The difference in Marina's case is that the Court had expressly observed that despite the absence of a written document it accepted as fact that an appeal had been made. The only evidence of this however, was contained in the payment of fees, security for costs and typing charges. It found nevertheless that the requirements for an appeal in terms of section 231B(1) had been complied with by the Appellant.

The issue before this Court in this case is whether an appeal had been made to the G/CLAC in terms of section 231B(1). Katovai's case is authority for the proposition that a document which expresses in general terms that it is an appeal against a specified decision even in the absence of detailed grounds is sufficient to invoke the jurisdiction created by section 231B(1). Katovai's case however still leaves open the question whether it is mandatory that the an appeal be evidenced in writing. Marina's case takes the matter further by recognising that what is important is that there is evidence of an appeal having been made to the Customary Land Appeal Court within the statutory time period allowed. And that this need not necessarily be confined to a written document expressing an intention to appeal. As long as there is evidence of an appeal having been made to the Customary Land Appeal Court then that would be sufficient provided of course that the necessary fees and costs have been paid or credit arrangements made.

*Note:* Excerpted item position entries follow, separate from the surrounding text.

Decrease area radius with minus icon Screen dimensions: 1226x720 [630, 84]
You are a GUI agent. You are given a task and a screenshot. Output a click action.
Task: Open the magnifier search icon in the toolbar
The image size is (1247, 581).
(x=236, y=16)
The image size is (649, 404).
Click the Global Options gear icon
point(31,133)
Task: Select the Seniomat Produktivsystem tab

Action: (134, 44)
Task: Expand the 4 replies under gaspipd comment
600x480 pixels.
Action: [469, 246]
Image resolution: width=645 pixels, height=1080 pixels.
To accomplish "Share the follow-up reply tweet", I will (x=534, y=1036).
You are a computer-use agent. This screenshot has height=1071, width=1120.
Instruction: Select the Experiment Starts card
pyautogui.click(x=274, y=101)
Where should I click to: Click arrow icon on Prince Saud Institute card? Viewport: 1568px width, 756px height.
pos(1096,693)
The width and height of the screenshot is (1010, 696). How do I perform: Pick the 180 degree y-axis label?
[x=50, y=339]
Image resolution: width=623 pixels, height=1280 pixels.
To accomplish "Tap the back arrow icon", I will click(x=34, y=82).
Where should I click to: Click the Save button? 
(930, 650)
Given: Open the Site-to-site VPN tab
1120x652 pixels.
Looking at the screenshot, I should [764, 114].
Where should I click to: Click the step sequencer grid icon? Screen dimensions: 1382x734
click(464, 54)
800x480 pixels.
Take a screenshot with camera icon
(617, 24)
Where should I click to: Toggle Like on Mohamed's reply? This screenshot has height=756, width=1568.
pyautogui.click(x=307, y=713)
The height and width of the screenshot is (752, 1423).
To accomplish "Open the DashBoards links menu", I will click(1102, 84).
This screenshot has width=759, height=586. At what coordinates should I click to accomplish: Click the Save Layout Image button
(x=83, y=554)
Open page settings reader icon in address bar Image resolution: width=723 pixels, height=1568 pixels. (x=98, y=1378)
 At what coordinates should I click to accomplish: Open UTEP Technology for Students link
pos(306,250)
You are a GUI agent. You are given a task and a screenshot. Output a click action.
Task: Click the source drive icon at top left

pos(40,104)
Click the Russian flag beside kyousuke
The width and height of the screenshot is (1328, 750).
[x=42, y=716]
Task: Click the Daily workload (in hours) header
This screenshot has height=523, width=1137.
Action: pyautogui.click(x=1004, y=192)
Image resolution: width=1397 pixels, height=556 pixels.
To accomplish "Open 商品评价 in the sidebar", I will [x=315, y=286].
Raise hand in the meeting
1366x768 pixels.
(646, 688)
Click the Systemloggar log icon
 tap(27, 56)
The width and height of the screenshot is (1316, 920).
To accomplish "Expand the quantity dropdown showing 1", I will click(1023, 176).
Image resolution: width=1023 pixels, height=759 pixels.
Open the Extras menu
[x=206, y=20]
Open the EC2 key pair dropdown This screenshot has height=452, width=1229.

In the circumstances of this case, I am satisfied that an appeal had been made to the G/CLAC within the statutory time period. There is clear evidence to show that appeal fees had been paid on 15 March, 1995, well within the time limit prescribed. I am satisfied this is evidence in support of an appeal having been made to the G/CLAC. Following the judgment of Daly CJ in Katovai's case, the filing of grounds for this appeal within the statutory period was not essential. Also following the judgment of Wood CJ in Marina's case, the absence of an actual document which can be said to be an appeal is not fatal to this appeal. The test is whether there is sufficient evidence to show that an appeal has been made to the Customary Land Appeal Court. If so, then that would be sufficient. In the circumstances of this case, the payment of appeal fees within the time period is sufficient evidence of an appeal having been made in the terms of section 231B(1) of the Land and Titles Act.

I am satisfied the appeal should be upheld, and the orders of the G/CLAC set aside. The G/CLAC is hereby directed to hear the appeal of Willie Leana, the Appellant.

Each party to bear their own costs.

>ORDERS OFRS OF THE COURT:

1. Appeal upheld.

2. Set aside orders of the G/C/b>

3. Direct G/CLAC to hear the appeal of Willie Leana.

4. Each party to bear their own costs.